■ Data provided ■
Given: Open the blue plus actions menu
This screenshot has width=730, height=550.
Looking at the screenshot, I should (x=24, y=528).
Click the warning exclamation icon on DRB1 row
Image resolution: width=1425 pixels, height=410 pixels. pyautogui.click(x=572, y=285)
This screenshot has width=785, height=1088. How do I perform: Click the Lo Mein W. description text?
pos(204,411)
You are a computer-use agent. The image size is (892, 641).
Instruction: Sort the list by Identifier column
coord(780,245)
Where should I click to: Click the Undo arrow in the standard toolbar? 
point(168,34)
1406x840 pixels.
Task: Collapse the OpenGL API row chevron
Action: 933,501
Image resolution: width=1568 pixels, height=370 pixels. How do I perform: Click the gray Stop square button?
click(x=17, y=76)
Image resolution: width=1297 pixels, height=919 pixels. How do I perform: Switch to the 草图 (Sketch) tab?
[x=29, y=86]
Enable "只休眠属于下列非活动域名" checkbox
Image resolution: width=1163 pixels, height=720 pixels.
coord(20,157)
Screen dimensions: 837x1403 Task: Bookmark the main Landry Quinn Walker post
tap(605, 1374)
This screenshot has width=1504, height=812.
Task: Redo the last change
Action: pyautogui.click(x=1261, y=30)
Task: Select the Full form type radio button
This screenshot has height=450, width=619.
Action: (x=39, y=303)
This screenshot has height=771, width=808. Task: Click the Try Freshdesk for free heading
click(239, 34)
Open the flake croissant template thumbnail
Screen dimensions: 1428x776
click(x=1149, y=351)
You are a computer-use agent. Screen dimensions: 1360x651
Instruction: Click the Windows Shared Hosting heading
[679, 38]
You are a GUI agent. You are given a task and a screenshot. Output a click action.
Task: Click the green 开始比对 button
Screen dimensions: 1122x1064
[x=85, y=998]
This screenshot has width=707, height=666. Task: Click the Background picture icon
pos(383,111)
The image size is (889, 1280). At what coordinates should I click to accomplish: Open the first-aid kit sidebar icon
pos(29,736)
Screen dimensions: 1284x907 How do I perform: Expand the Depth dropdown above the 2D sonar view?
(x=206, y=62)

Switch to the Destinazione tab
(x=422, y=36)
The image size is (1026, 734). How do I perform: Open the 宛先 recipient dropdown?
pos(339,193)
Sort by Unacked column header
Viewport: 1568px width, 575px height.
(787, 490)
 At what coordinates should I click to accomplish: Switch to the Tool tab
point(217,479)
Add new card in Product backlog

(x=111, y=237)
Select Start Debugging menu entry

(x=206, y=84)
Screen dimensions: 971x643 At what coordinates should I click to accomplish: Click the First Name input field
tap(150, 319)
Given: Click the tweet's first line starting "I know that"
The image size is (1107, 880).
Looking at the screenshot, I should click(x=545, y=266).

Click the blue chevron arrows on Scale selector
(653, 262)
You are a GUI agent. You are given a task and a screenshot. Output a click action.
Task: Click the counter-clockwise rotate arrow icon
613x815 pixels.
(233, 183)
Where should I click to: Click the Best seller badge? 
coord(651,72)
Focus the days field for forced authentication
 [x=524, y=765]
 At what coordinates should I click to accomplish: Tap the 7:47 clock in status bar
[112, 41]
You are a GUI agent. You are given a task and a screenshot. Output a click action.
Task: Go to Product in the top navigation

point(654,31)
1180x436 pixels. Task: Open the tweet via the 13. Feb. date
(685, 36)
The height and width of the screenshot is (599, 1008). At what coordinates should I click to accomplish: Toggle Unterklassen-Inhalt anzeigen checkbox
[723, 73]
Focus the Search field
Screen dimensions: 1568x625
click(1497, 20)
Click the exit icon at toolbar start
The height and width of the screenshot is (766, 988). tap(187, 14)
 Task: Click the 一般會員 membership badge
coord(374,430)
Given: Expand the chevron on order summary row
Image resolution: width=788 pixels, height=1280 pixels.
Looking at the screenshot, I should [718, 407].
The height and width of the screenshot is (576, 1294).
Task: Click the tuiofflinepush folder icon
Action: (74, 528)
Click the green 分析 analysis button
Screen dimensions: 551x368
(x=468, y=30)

■ Description of the task ■
Print the records above exactly. Omit nothing.

■ Answer for this exercise ■
Given: Open the blue plus actions menu
This screenshot has width=730, height=550.
Looking at the screenshot, I should (x=24, y=528).
Click the warning exclamation icon on DRB1 row
Image resolution: width=1425 pixels, height=410 pixels. pyautogui.click(x=572, y=285)
This screenshot has width=785, height=1088. How do I perform: Click the Lo Mein W. description text?
pos(204,411)
You are a computer-use agent. The image size is (892, 641).
Instruction: Sort the list by Identifier column
coord(780,245)
Where should I click to: Click the Undo arrow in the standard toolbar? 
point(168,34)
1406x840 pixels.
Task: Collapse the OpenGL API row chevron
Action: 933,501
Image resolution: width=1568 pixels, height=370 pixels. How do I perform: Click the gray Stop square button?
click(x=17, y=76)
Image resolution: width=1297 pixels, height=919 pixels. How do I perform: Switch to the 草图 (Sketch) tab?
[x=29, y=86]
Enable "只休眠属于下列非活动域名" checkbox
Image resolution: width=1163 pixels, height=720 pixels.
coord(20,157)
Screen dimensions: 837x1403 Task: Bookmark the main Landry Quinn Walker post
tap(605, 1374)
This screenshot has width=1504, height=812.
Task: Redo the last change
Action: pyautogui.click(x=1261, y=30)
Task: Select the Full form type radio button
This screenshot has height=450, width=619.
Action: (x=39, y=303)
This screenshot has height=771, width=808. Task: Click the Try Freshdesk for free heading
click(239, 34)
Open the flake croissant template thumbnail
Screen dimensions: 1428x776
click(x=1149, y=351)
You are a computer-use agent. Screen dimensions: 1360x651
Instruction: Click the Windows Shared Hosting heading
[679, 38]
You are a GUI agent. You are given a task and a screenshot. Output a click action.
Task: Click the green 开始比对 button
Screen dimensions: 1122x1064
[x=85, y=998]
This screenshot has width=707, height=666. Task: Click the Background picture icon
pos(383,111)
The image size is (889, 1280). At what coordinates should I click to accomplish: Open the first-aid kit sidebar icon
pos(29,736)
Screen dimensions: 1284x907 How do I perform: Expand the Depth dropdown above the 2D sonar view?
(x=206, y=62)

Switch to the Destinazione tab
(x=422, y=36)
The image size is (1026, 734). How do I perform: Open the 宛先 recipient dropdown?
pos(339,193)
Sort by Unacked column header
Viewport: 1568px width, 575px height.
(787, 490)
 At what coordinates should I click to accomplish: Switch to the Tool tab
point(217,479)
Add new card in Product backlog

(x=111, y=237)
Select Start Debugging menu entry

(x=206, y=84)
Screen dimensions: 971x643 At what coordinates should I click to accomplish: Click the First Name input field
tap(150, 319)
Given: Click the tweet's first line starting "I know that"
The image size is (1107, 880).
Looking at the screenshot, I should click(x=545, y=266).

Click the blue chevron arrows on Scale selector
(653, 262)
You are a GUI agent. You are given a task and a screenshot. Output a click action.
Task: Click the counter-clockwise rotate arrow icon
613x815 pixels.
(233, 183)
Where should I click to: Click the Best seller badge? 
coord(651,72)
Focus the days field for forced authentication
 [x=524, y=765]
 At what coordinates should I click to accomplish: Tap the 7:47 clock in status bar
[112, 41]
You are a GUI agent. You are given a task and a screenshot. Output a click action.
Task: Go to Product in the top navigation

point(654,31)
1180x436 pixels. Task: Open the tweet via the 13. Feb. date
(685, 36)
The height and width of the screenshot is (599, 1008). At what coordinates should I click to accomplish: Toggle Unterklassen-Inhalt anzeigen checkbox
[723, 73]
Focus the Search field
Screen dimensions: 1568x625
click(1497, 20)
Click the exit icon at toolbar start
The height and width of the screenshot is (766, 988). tap(187, 14)
 Task: Click the 一般會員 membership badge
coord(374,430)
Given: Expand the chevron on order summary row
Image resolution: width=788 pixels, height=1280 pixels.
Looking at the screenshot, I should [718, 407].
The height and width of the screenshot is (576, 1294).
Task: Click the tuiofflinepush folder icon
Action: (74, 528)
Click the green 分析 analysis button
Screen dimensions: 551x368
(x=468, y=30)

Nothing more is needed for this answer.